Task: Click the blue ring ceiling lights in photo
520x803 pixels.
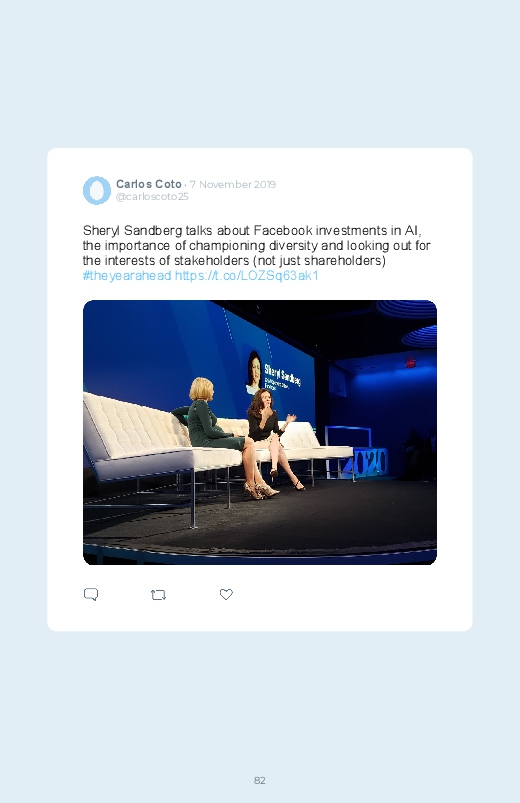Action: pyautogui.click(x=408, y=323)
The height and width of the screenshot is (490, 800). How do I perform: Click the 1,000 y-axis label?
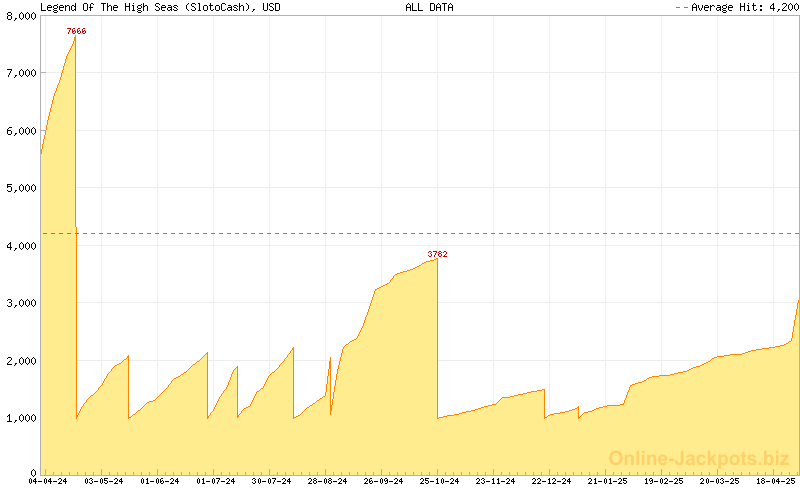[x=21, y=418]
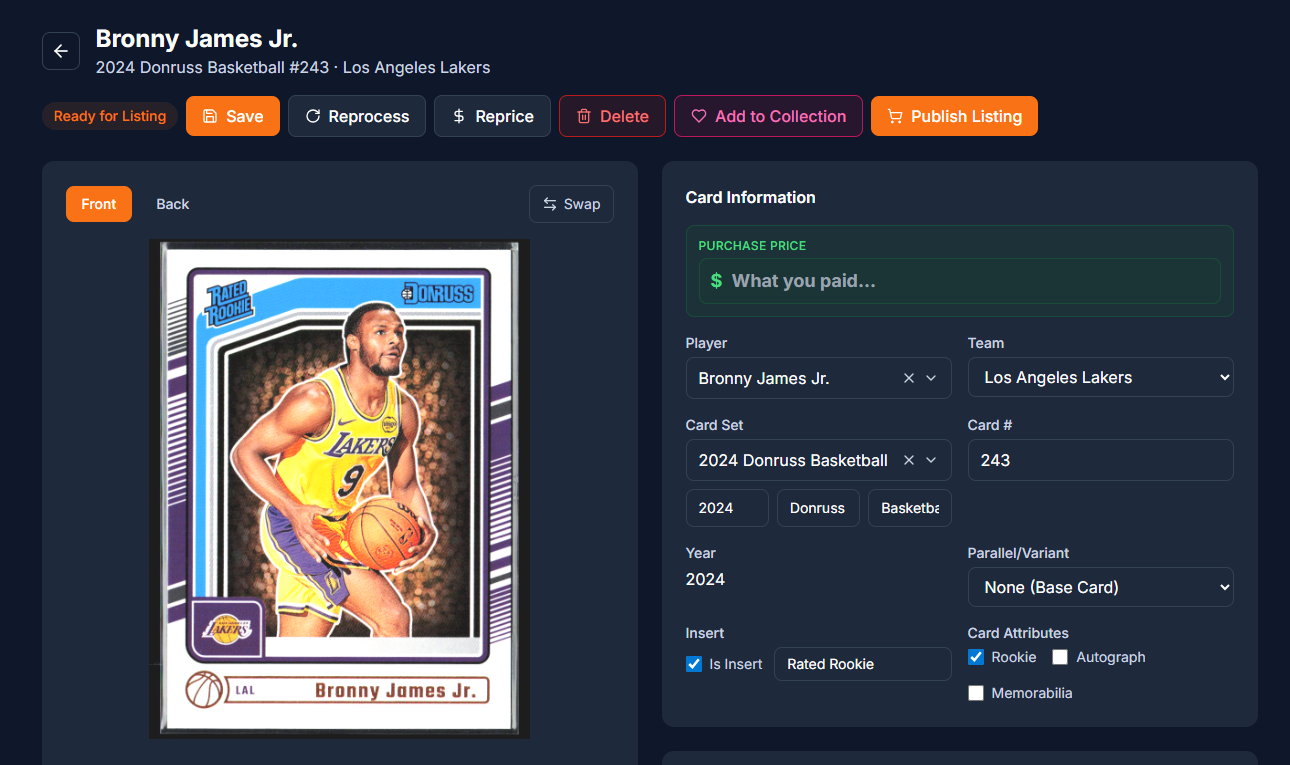Image resolution: width=1290 pixels, height=765 pixels.
Task: Click the heart Add to Collection icon
Action: point(699,116)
• • • • • • •
### WHAT THE TASK ASKS
Each entry above should come back word for word, and no picture should come with it.

### ANSWER BOX
Task: Click the blue ring ceiling lights in photo
520x803 pixels.
Action: pyautogui.click(x=408, y=323)
The height and width of the screenshot is (490, 800). How do I perform: Click the 1,000 y-axis label?
[x=21, y=418]
Image resolution: width=1290 pixels, height=765 pixels.
Task: Click the heart Add to Collection icon
Action: point(699,116)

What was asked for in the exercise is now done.